DES MOINES—Sam Clovis is not anyone’s idea of a typical politician. But in a field of candidates featuring a former Senate chief of staff, a U.S. attorney and a state senator, that may be his biggest strength.
The former conservative talk radio host brought his scrappy campaign for U.S. Senate to central Iowa Tuesday morning to speak to the Polk County GOP Conservative Breakfast Club. Clovis is a well-known opinion leader in conservative Western Iowa circles, but most of the Des Moines activists heard him speak for the first time.
Clovis, an economics professor from the Sioux City area, focused his stump speech on qualities that he says Republicans should seek in their next Senate candidate: leadership, stewardship and statesmanship.
“I’m stunned that whenever Bruce Braley votes for something, it costs Iowans money, and a bit of liberty,” he said, calling Braley a “secular, progressive liberal” to the left of Sen. Tom Harkin.
Clovis said that the “basketball team”-sized field of Senate candidates essentially shares the same conservative principles. What will separate the men (or woman) from they boys is the courage and leadership to stand up to special interests in Washington, he said. Clovis, calling himself a “seasoned citizen,” said that his life experience sets him apart from his opponents.

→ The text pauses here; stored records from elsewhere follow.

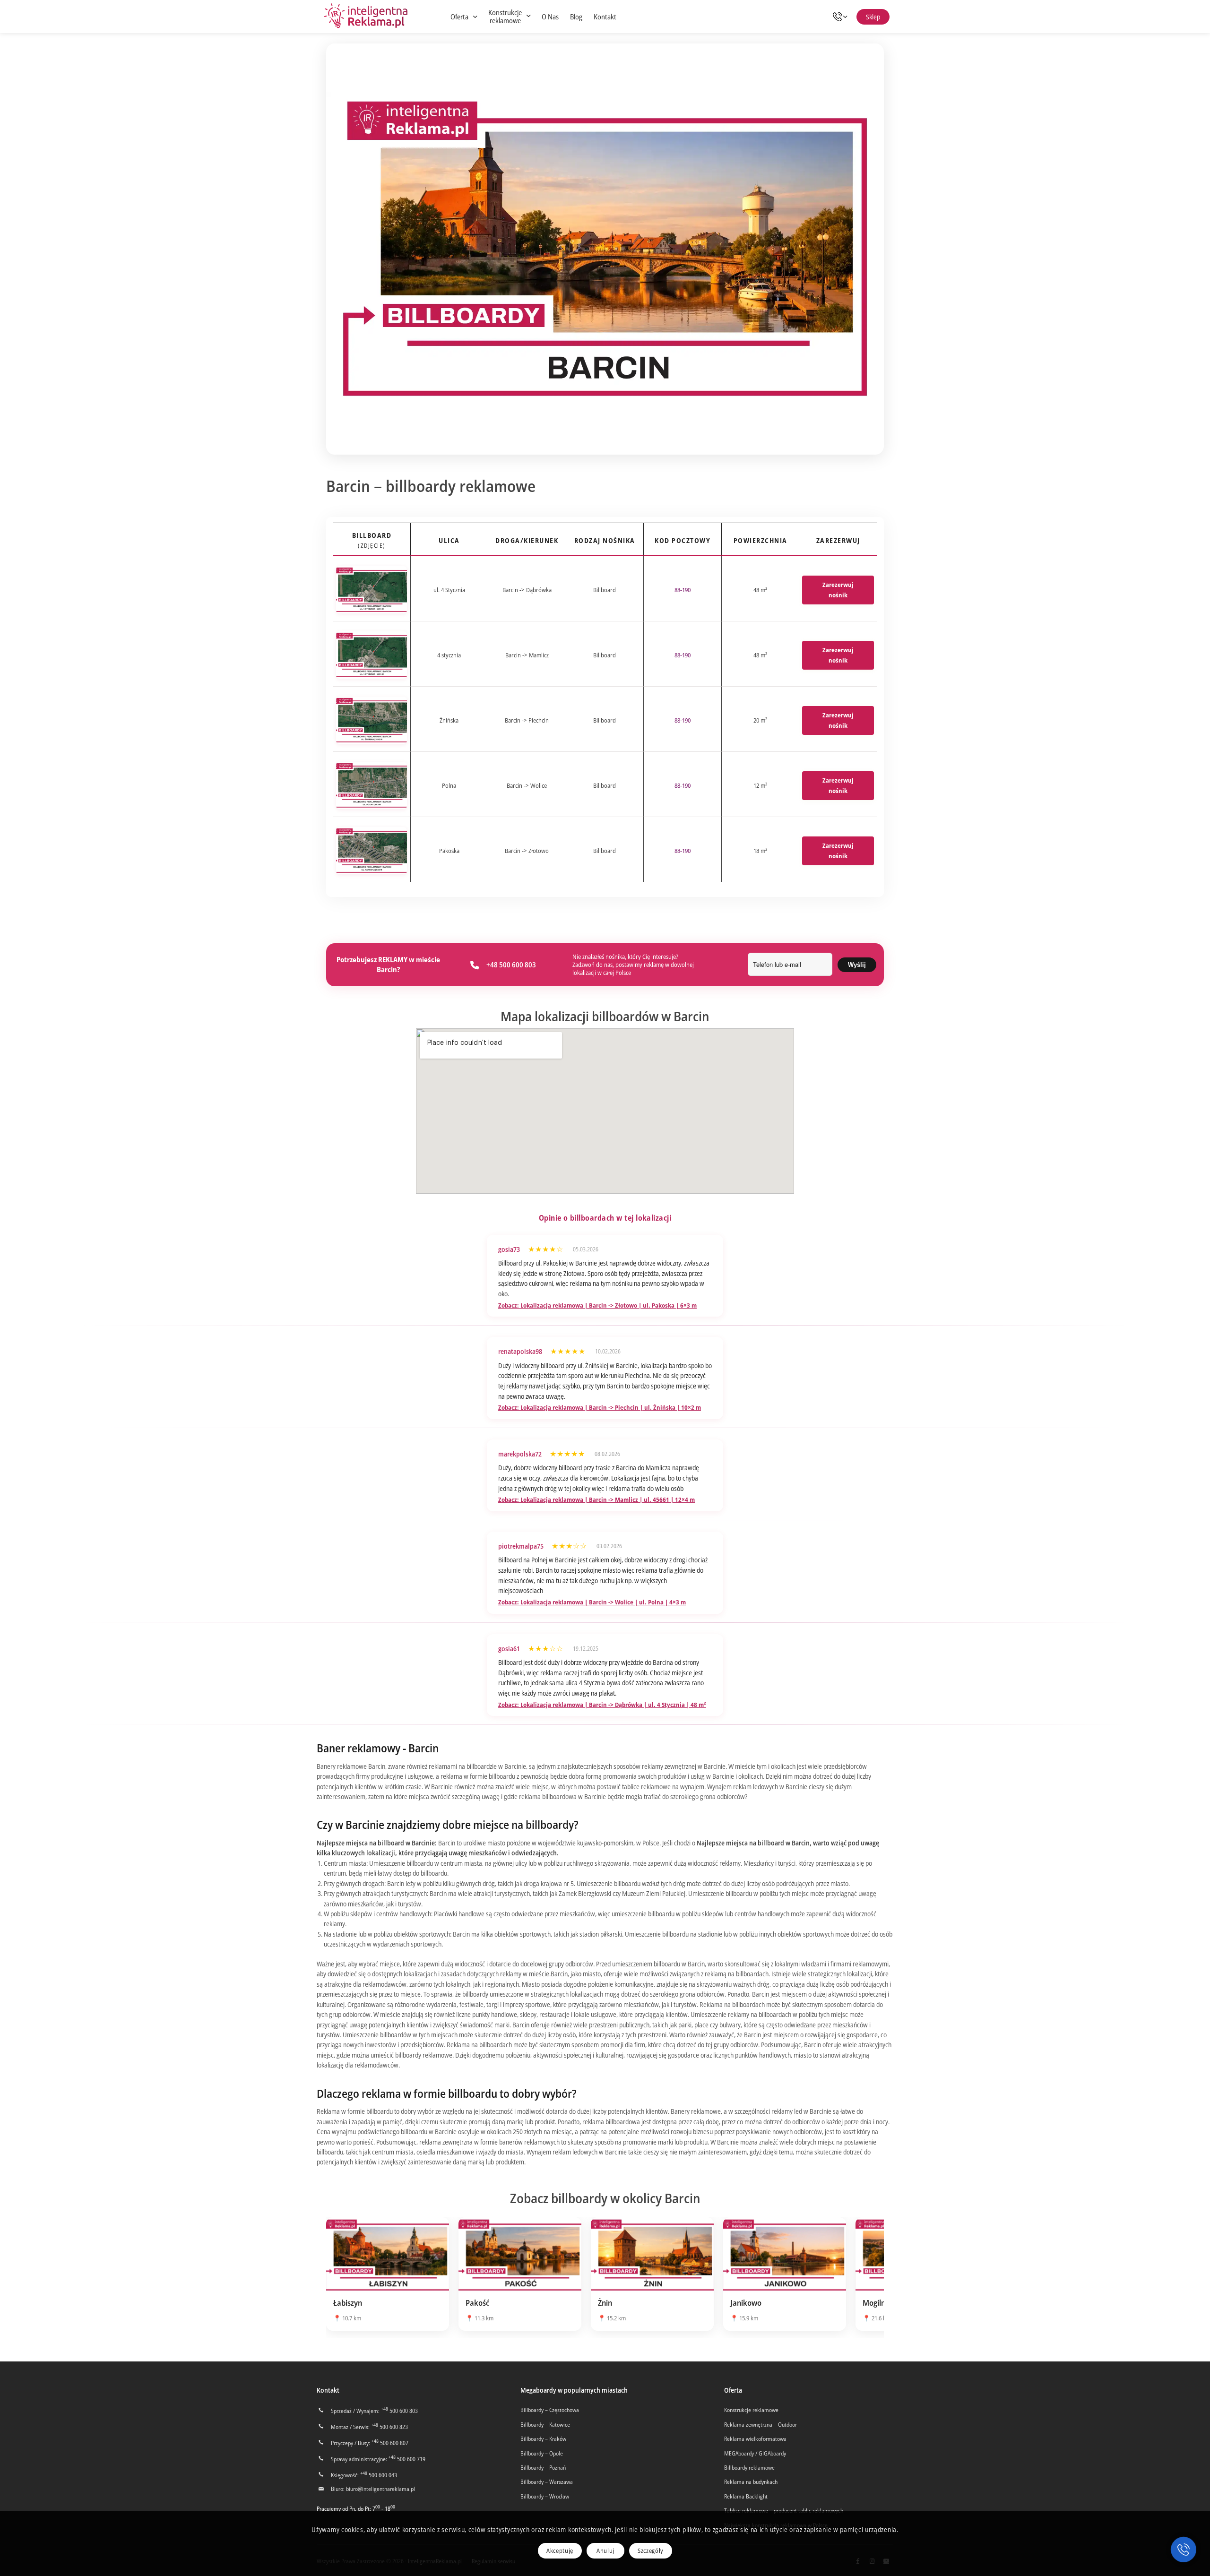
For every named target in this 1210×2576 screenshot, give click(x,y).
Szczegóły (651, 2550)
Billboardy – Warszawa (546, 2482)
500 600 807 (390, 2443)
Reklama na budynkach (751, 2482)
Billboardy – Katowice (545, 2425)
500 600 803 (399, 2411)
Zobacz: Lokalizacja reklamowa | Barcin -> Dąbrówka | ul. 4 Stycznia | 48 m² (602, 1704)
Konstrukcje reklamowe (751, 2410)
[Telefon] (843, 16)
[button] (1183, 2549)
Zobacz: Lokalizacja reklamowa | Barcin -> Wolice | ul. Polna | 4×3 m (592, 1602)
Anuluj (605, 2550)
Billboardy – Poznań (543, 2468)
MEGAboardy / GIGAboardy (755, 2453)
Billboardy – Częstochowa (549, 2410)
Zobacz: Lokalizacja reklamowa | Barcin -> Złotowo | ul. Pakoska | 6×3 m (597, 1305)
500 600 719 (407, 2459)
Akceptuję (559, 2550)
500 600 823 (389, 2427)
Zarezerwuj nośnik (838, 589)
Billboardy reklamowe (749, 2468)
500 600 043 (378, 2475)
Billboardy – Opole (541, 2453)
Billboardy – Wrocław (544, 2496)
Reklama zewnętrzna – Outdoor (760, 2425)
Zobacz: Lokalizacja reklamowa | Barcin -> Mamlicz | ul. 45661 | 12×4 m (596, 1499)
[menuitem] (464, 17)
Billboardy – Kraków (543, 2439)
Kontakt (328, 2390)
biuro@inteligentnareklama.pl (380, 2489)
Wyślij (857, 964)
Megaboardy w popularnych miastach (574, 2390)
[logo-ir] (366, 16)
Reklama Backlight (746, 2496)
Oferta (733, 2390)
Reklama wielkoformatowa (755, 2439)
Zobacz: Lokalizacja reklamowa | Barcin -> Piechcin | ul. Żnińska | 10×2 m (599, 1407)
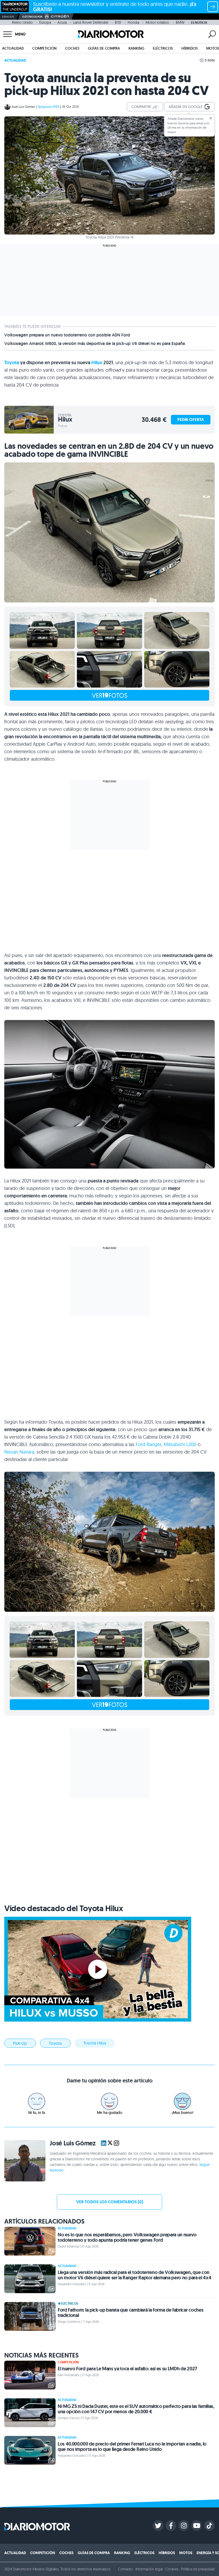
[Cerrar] (210, 118)
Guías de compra (104, 48)
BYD (118, 22)
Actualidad (13, 48)
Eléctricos (163, 48)
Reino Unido (22, 22)
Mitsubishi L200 (180, 1444)
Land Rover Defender (90, 22)
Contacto (125, 2569)
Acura (62, 22)
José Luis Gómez (23, 107)
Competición (44, 48)
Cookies (171, 2569)
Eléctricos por (32, 16)
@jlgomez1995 (48, 107)
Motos (212, 48)
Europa (45, 22)
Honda (133, 22)
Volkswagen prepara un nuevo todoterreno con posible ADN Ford (67, 335)
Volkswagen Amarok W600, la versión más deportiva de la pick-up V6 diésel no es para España (94, 344)
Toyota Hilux (94, 2043)
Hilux (96, 362)
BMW (180, 22)
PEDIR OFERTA (190, 419)
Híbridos (189, 48)
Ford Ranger (148, 1444)
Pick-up (20, 2043)
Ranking (136, 48)
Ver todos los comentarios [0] (109, 2202)
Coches (72, 48)
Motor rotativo (157, 22)
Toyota (11, 362)
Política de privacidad (198, 2569)
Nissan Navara (19, 1452)
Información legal (149, 2569)
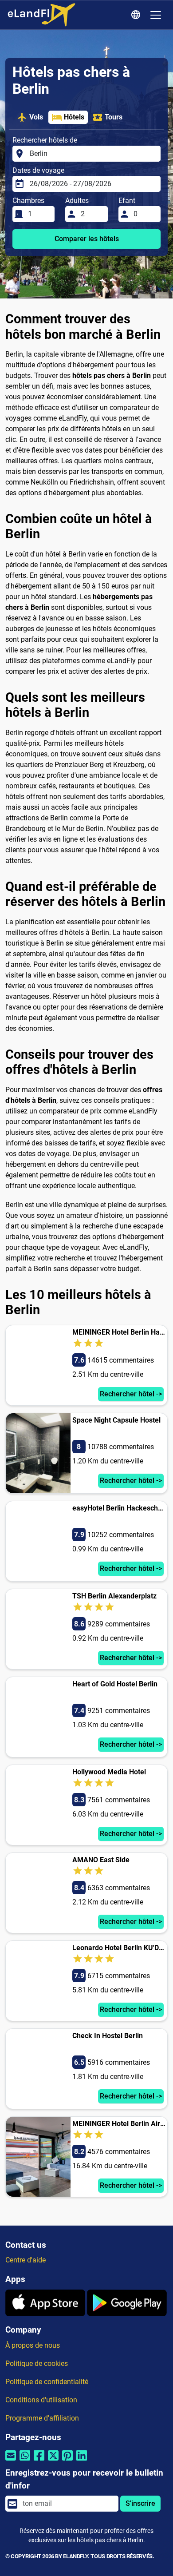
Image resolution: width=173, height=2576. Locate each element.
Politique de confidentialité (46, 2381)
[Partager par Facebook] (39, 2461)
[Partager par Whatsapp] (25, 2461)
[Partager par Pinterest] (67, 2461)
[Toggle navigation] (156, 15)
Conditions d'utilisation (41, 2400)
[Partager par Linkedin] (81, 2461)
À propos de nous (32, 2345)
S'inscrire (140, 2503)
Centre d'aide (25, 2260)
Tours (113, 117)
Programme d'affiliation (42, 2418)
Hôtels (74, 117)
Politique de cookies (36, 2363)
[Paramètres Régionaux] (137, 15)
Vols (36, 117)
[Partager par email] (10, 2461)
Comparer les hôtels (87, 239)
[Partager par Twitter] (53, 2461)
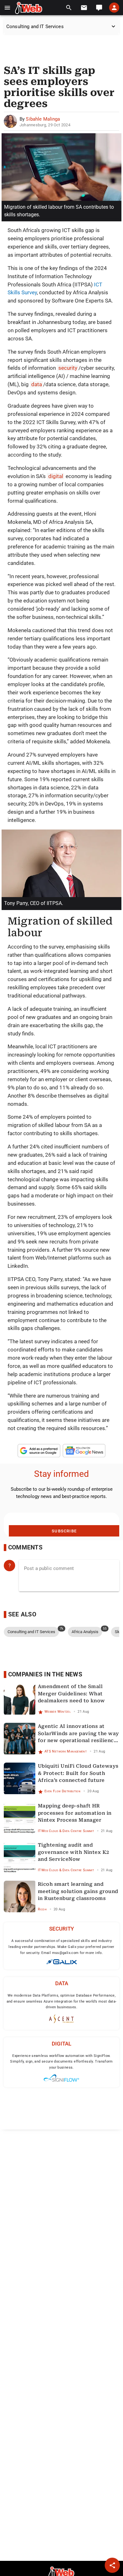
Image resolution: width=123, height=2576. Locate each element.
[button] (7, 7)
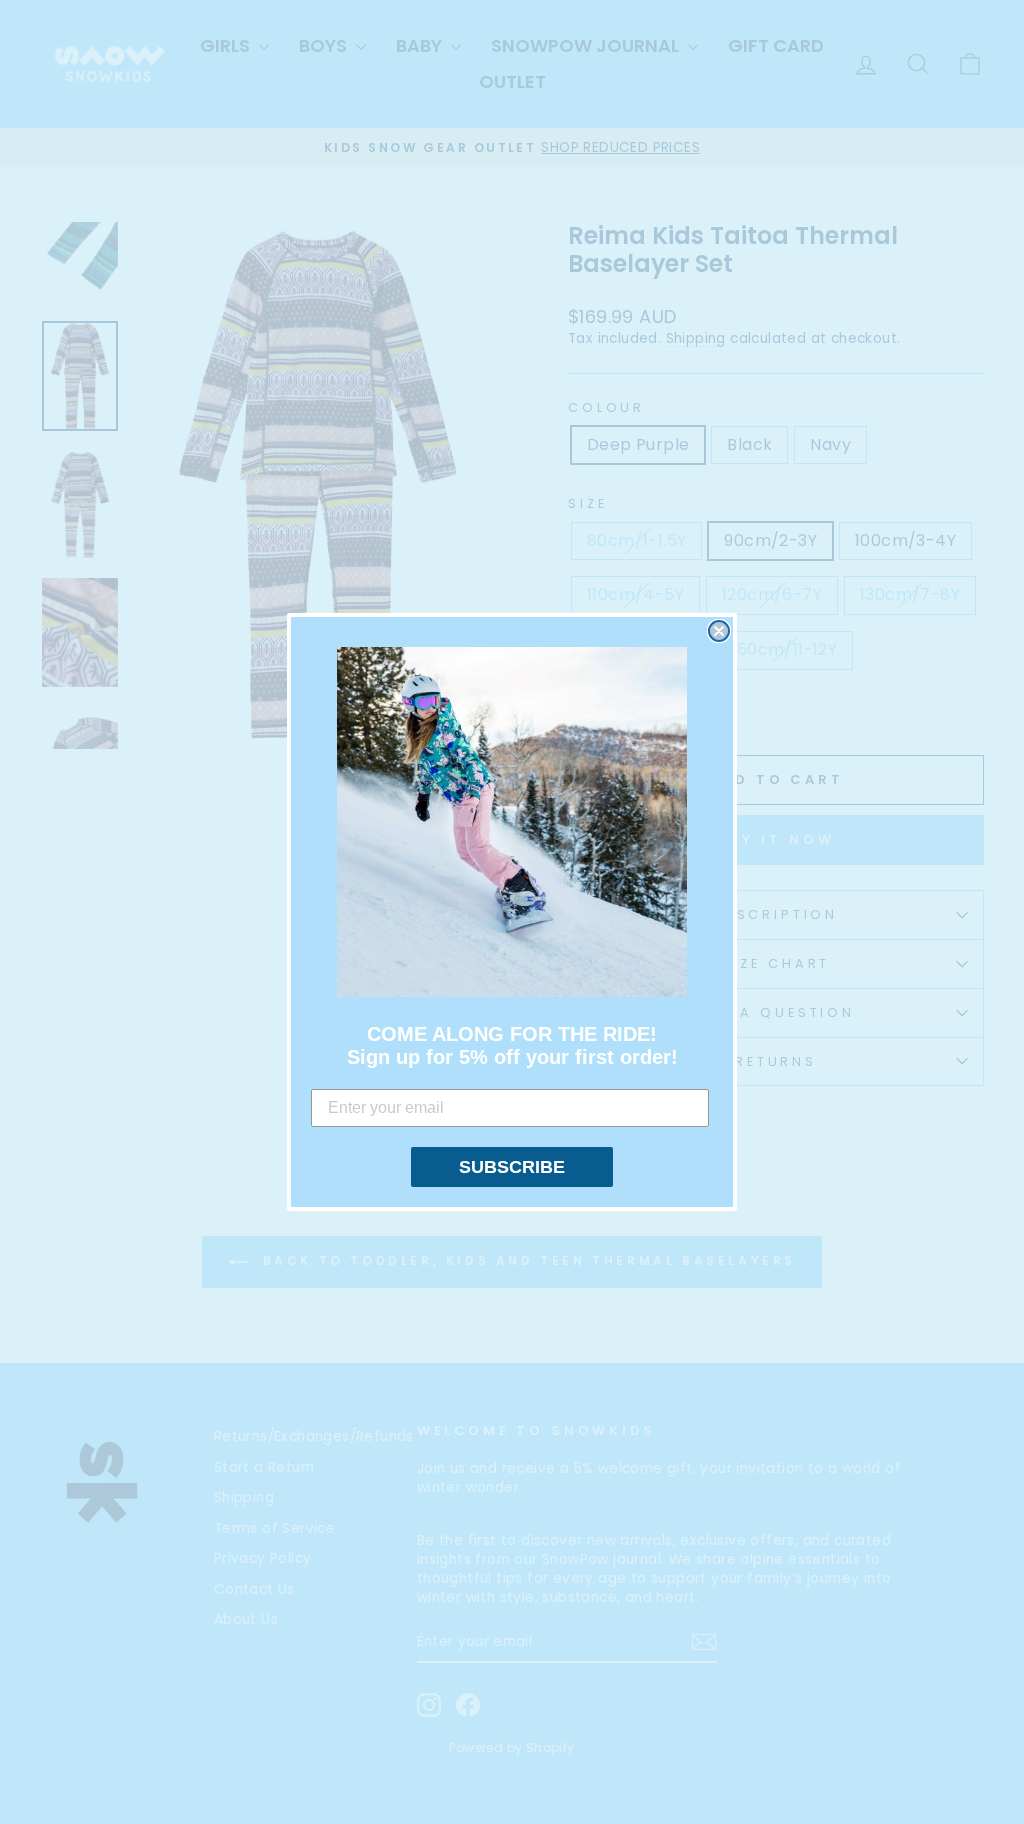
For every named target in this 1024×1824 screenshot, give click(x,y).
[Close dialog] (719, 631)
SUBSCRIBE (512, 1167)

The jovial candidate, clad in an American flag tie and blue blazer, told about 40 Republican activists that Iowa needs a candidate that will fight for the national interest of balancing the budget instead of handing out favors to organized interests.
“How would you spend your mother’s money?” he said in a 10-minute speech followed by questions from the crowd. “You spend that money in a very judicious way… you have to balance your budget, and you have to do as a Senator what is best for the families of Iowa.”
Clovis, who drove to the event in a red H3 Hummer with a Steve King bumper sticker, didn’t shy away from social issues.
“I’m a pro-life guy. I’m a pro-traditional marriage guy,” he said. “I’m a Catholic… It’s like what Pope Francis said [when recently asked about those issues]. That’s a silly question. I’m a Catholic. I stand with Pope Francis.”
Clovis, a 25-year military veteran and a former fellow with the D.C.-based Homeland Security Institute, answered questions about Senate role models, America’s relationship with Israel and immigration. It’s a “ludicrous notion” to deport the estimated 11 million illegal immigrants in the United States, but the Senate’s immigration bill sends the wrong message, he said.
“I don’t believe that people should be rewarded for citizenship simply for breaking the law,” he said. “They can stay and work, they can do all of those things… but I don’t think they’re entitled to citizenship.”
“He’s impressive,” said Steve Roberts, a former RNC Committeeman, who asked Clovis the immigration question. “I didn’t think much of it when he started out. I thought he was just a conservative talk show host. But he’s smart, he’s thoughtful. He could be a factor.”
The Polk County GOP Conservative Breakfast Club has become a must for candidates seeking the U.S. Senate seat. Clovis followed former U.S. Attorney Matt Whitaker and former chief of staff to Sen. Chuck Grassley David Young. Businessman Mark Jacobs is scheduled to speak next month and state Sen. Joni Ernst has committed to attend in Sept.
“I was very impressed,” said Darrell Kearney, the fundraising director for the Polk County GOP, who is neutral in the race. “I knew Sam would be very well versed. You don’t have to be a rocket scientist to figure out that a former radio host can connect with people conversationally. If you put them all in the room, they’d all give the same answer to everything. Philosophically, they’re all conservatives. The question is who can deliver the message, who can fire up the base.”
Kearney, an experienced wrangler of GOP donors, said a credible candidate must raise a bare minimum of $100,000 to have a plausible shot in the June primary. With a large and largely unknown field of candidates, that’s a tall order. Clovis raised about $16,000 in less than a month of campaigning, but his campaign expects to turn in a respectable third quarter figure. No one expects Clovis to haul in PAC checks or dominate the fundraising race. But his campaign, helmed by the national campaign manager for Rick Santorum’s presidential campaign, is gambling on galvanizing small donors and somehow catching fire on a shoestring budget.
The amount of money candidates can bring in during July, August and September will likely make or break them. Young brought in $150,000 last quarter while Whitaker pulled in about $110,000. Those numbers are not going to scare Braley and have Republican operatives quietly worrying that Jacobs, a potential self-funding candidate, might be the only candidate who can stack up to Braley’s trial lawyer-funded campaign chest.
Trackers for the Iowa Democratic Party and American Bridge, an independent political group that tracks GOP candidates, showed up to film Clovis, a sign that he’s being taken seriously by the left. Unfortunately for the American Bridge operative, he arrived an hour late and missed the show.